Arten, Möglichkeiten, Service

Erdbestattungen

Die Erdbestattung gilt als eine der ältesten Bestattungsformen weltweit und war über viele Jahrhunderte in christlich geprägten Kulturkreisen die einzige Bestattungsform. Auch in der heutigen Zeit haben Sie die Möglichkeit Ihren Verstorbenen im würdevollen Rahmen einer Erdbestattung zu beerdigen. Hierbei ist die Beisetzung in einem Sarg in Deutschland gesetzlich vorgeschrieben.

Die Bestattung im Sarg ist nach wie vor etwas Großartiges, besonders Würdiges und Feierliches. Der Verstorbene ist einem dabei ganz nah. Besonders Kindern kann man so Tod, den Abschied leichter machen und auf natürliche Weise vermitteln.

Die Gräber werden je nach Friedhof als Wahl-, Reihen-, oder Gemeinschaftsgrab angeboten.

Die Bestattung sollte laut Sächsischem Bestattungsgesetz binnen 8 Werktagen (ohne Sonn- und Feiertage) nach Feststellung des Todes erfolgen. So steht es zumindest auf dem Papier. Mit einer einfachen Genehmigung, die wir für Sie beim Gesundheitsamt einholen, kann diese Frist aber ohne Schwierigkeiten verlängert werden. Denn gerade in der heutigen Zeit scheint es immer schwerer, sich mit Friedhof, Pfarrer/ Redner und den Familienmitgliedern auf einen passenden Termin zu verständigen.

Der Preis sollte generell nicht das Argument für eine Bestattungsform sein. Eine Erdbestattung muss nicht zwingend mehr als eine Feuerbestattung kosten. Jedoch sind die Grabstellen größer und bedürfen unter Umständen intensiverer Pflege.

Feuerbestattung

Bei einer Feuerbestattung wird der Verstorbene in einem Sarg im Krematorium eingeäschert. Es ist üblich, hierfür einen schlichten, schönen Holzsarg zu verwenden. Hat der Verstorbene zu Lebzeiten dazu keine Willenserklärung abgegeben, müssen dies die nächsten Verwandten in seinem Namen tun.

Im Anschluss wird die Urne dann auf einem Friedhof beigesetzt. In Sachsen muss das innerhalb von 6 Monaten nach der Einäscherung geschehen. Auch hier stehen Reihen-, Gemeinschafts- oder Wahlgrabstellen sowie Grabpatenschaften und das Kolumbarium zur Auswahl.

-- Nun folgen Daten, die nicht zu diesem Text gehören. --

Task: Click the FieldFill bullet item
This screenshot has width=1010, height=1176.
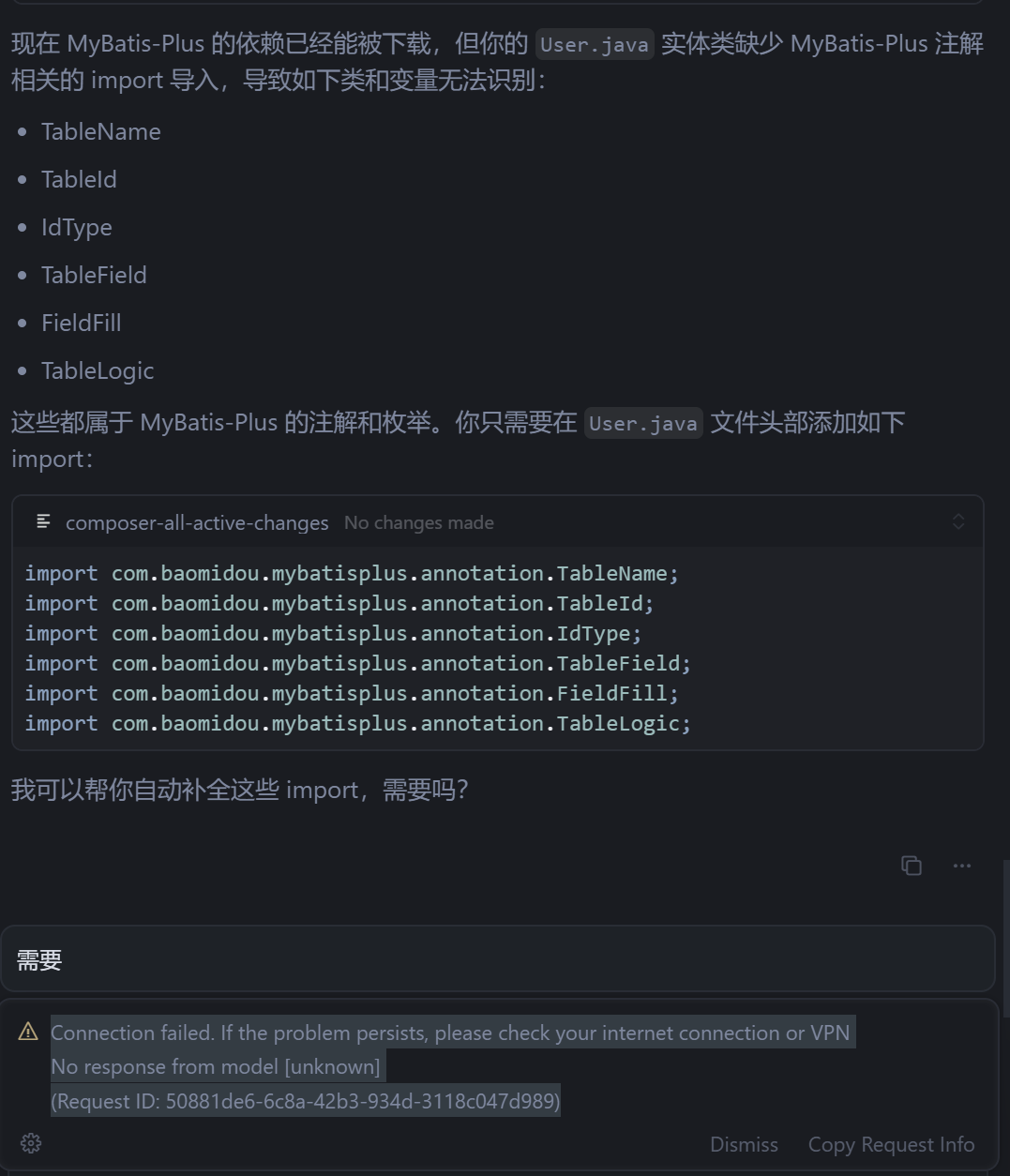Action: tap(82, 323)
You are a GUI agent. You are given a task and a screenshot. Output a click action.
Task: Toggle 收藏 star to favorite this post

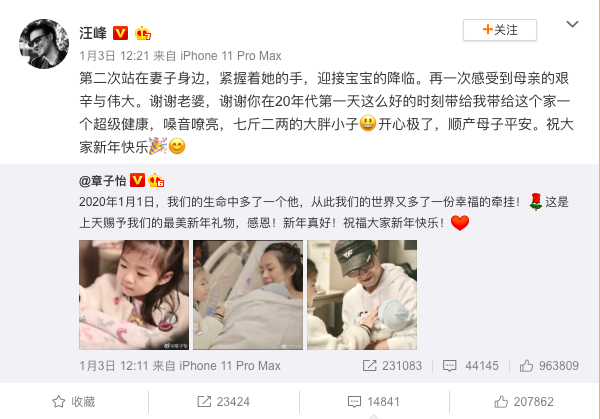coord(73,402)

Die Beisetzung in sogenannten Urnengemeinschaftsanlagen wird leider immer beliebter, da den Menschen heute immer weniger Zeit zum Trauern und den damit verbundenen Aufgaben am Friedhof suggeriert wird. Welche Art von Grabstellen es genau gibt, ist von Friedhof zu Friedhof sehr unterschiedlich – wir helfen Ihnen gern, sich damit zurechtzufinden.

Seebestattung

Bei dieser Art der Bestattung wird der Verstorbenen zunächst  in einem Sarg eingeäschert. Anschließend wird die Asche in  eine wasserlösliche Urne gegeben und dann auf See beige- setzt. An der Beisetzung auf See können die Angehörigen teilnehmen. Sie erhalten eine Seekarte mit den Koordinaten der  Beisetzung und können mit dieser dann auch später noch den Punkt der Beisetzung aufsuchen.

Baumbestattung

In einer speziellen, biologisch abbaubaren Urne, wird die  Asche des Verstorbenen an den Wurzeln eines Baumes beigesetzt, der zugleich als Grabmal dient. Im Laufe der Zeit nehmen die Wurzeln des Baumes die Asche auf. Auf diese Weise  wird der Kreislauf von Leben und Tod symbolisiert. Diese Bestattungsform ist in der Regel nur in einem ausgewiesenen sog. Friedwald möglich.

Anonyme Bestattung

In einem Sarg oder einer Urne wird der Verstorbene in einem  Gemeinschaftsgrabfeld anonym beigesetzt. Blumen dürfen nur  auf dafür vorgesehenen Stellen abgelegt werden.

Sozialbestattung

Angehörige von Verstorbenen sind gesetzlich verpflichtet, im Todesfall die Kosten für die Bestattung zu übernehmen. Häufig sind Familien jedoch mit diesen Ausgaben, die sich auf einige Hundert Euro belaufen können, überfordert insbesondere dann, wenn es sich um Geringverdiener oder Hartz IV Empfänger handelt. In diesem Fall, übernimmt nach einer sorgfältigen Prüfung, in der Regel das Sozialamt der Kommunen und Städte die Bestattungskosten. In welcher Form die sogenannte Sozialbestattung durchgeführt wird, entscheidet jede Kommune je nach Kassenlage – generell sind diese Bestattungen jedoch als Feuer- oder Erdbestattungen möglich.